Analogous Hawking radiation and quantum entanglement in two-component Bose-Einstein condensates: The gapped excitations

Abstract

The condensates of cold atoms at zero temperature in the tunable binary Bose-Einstein condensate system are studied with the Rabi transition between atomic hyperfine states where the system can be represented by a coupled two-field model of gapless excitations and gapped excitations. We set up the configuration of the supersonic and subsonic regimes with the acoustic horizon between them in the elongated two-component Bose-Einstein condensates, trying to mimic Hawking radiations, in particular due to the gapped excitations. The simplified step-like sound speed change is adopted for the subsonic-supersonic transition so that the model can be analytically treatable. The effective energy gap term in the dispersion relation of the gapped excitations introduces the threshold frequency $\omega_\text{min}$ in the subsonic regime, below which the propagating modes do not exist. Thus, the particle spectrum of the Hawking modes significantly deviates from that of the gapless cases near the threshold frequency due to the modified grey-body factor, which vanishes as the mode frequency is below $\omega_\text{min}$. The influence from the gapped excitations to the quantum entanglement of the Hawking mode and its partner of the gapless excitations is also studied according to the Peres-Horodecki-Simon (PHS) criterion.

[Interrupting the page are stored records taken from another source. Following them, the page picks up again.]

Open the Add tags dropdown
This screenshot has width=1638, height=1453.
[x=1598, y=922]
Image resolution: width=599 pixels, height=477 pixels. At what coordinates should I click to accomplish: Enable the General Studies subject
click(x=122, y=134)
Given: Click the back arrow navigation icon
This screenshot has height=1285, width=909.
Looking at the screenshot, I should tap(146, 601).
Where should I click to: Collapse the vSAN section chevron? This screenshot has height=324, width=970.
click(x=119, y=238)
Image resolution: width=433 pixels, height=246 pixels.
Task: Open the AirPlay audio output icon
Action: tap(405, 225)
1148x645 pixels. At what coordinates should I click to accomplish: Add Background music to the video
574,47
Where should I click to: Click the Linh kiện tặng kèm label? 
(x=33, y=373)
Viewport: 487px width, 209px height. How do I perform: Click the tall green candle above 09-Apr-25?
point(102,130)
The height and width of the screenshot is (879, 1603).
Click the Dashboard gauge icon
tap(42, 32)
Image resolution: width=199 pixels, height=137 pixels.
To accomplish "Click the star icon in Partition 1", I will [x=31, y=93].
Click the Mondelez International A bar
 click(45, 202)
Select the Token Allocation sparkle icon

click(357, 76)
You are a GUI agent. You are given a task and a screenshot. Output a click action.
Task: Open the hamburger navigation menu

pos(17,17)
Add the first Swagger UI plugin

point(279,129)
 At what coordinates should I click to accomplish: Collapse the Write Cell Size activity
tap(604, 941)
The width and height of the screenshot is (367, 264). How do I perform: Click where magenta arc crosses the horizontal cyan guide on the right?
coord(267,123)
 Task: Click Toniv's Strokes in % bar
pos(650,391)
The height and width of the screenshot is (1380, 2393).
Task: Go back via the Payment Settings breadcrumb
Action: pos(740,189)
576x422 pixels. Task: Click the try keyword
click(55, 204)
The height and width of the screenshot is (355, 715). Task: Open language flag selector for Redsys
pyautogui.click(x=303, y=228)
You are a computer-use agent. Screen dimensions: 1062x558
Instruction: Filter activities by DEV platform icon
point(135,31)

It is found that the presence of the gapped excitations will deteriorate the quantumness of the pair modes of the gapless excitations when the frequency of the pair modes in particular is around $\omega \sim \omega_\text{min}$. On top of that, when the coupling constant between the gapless and gapped excitations becomes large enough, the huge particle density of the gapped excitations in the small $\omega$ regime will significantly disentangle the pair modes of the gapless excitations. The detailed time-dependent PHS criterion will be discussed.